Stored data
- - - -

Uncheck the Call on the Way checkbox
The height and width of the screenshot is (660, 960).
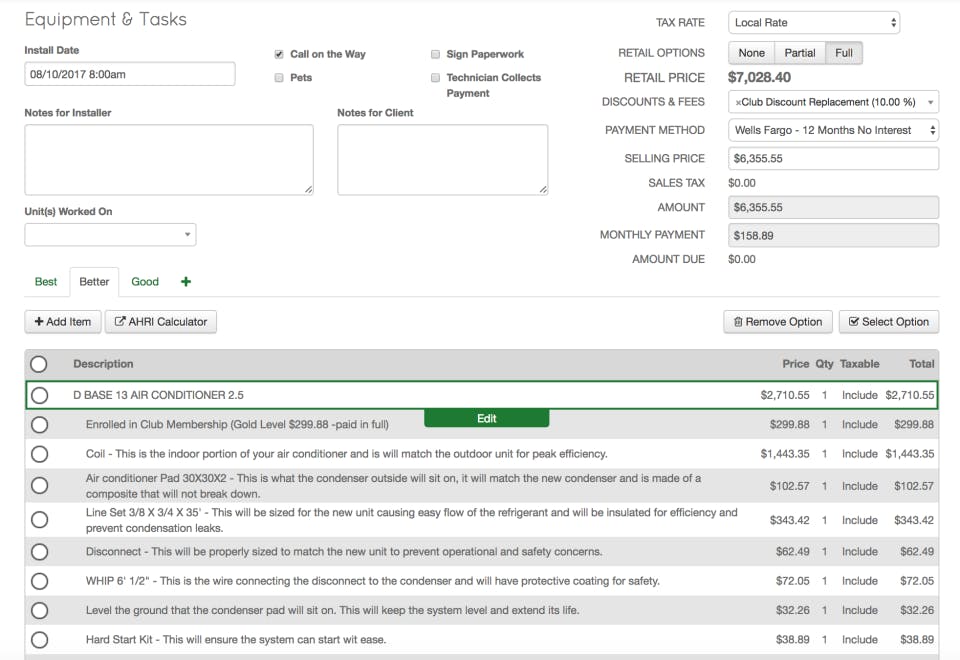[279, 54]
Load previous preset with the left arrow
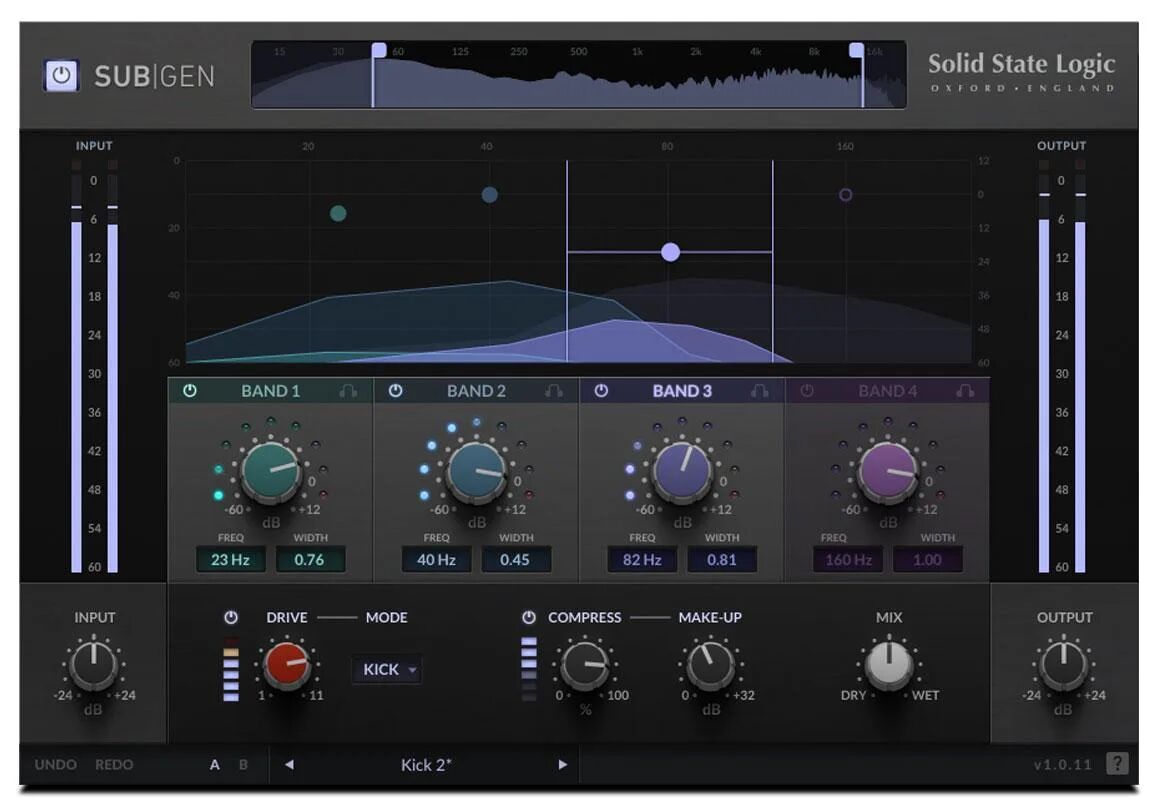The width and height of the screenshot is (1157, 804). coord(288,764)
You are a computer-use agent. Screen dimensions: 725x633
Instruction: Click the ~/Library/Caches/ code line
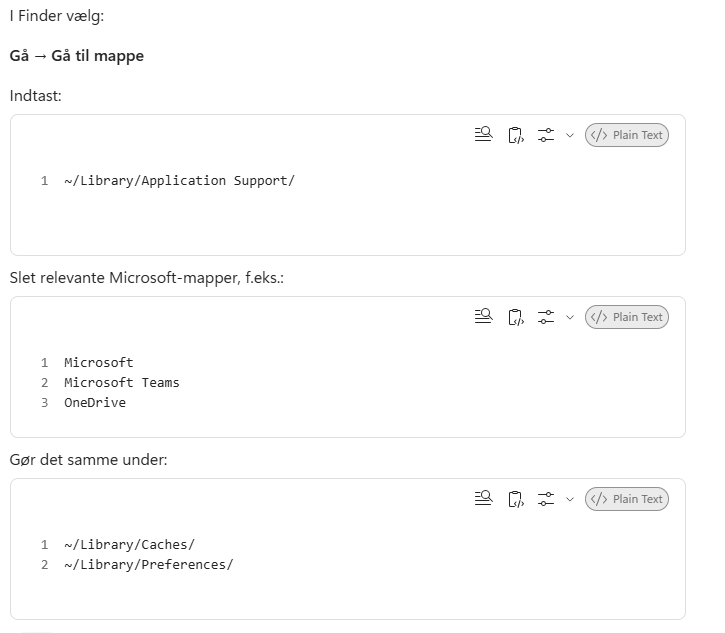[x=129, y=544]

- - - -

» **Exercise objective**: Could you set down the records above word for word, without any of the pictures?

» **Result for this exercise**:
Uncheck the Call on the Way checkbox
The height and width of the screenshot is (660, 960).
[279, 54]
Load previous preset with the left arrow
The width and height of the screenshot is (1157, 804). coord(288,764)
You are a computer-use agent. Screen dimensions: 725x633
Instruction: Click the ~/Library/Caches/ code line
[x=129, y=544]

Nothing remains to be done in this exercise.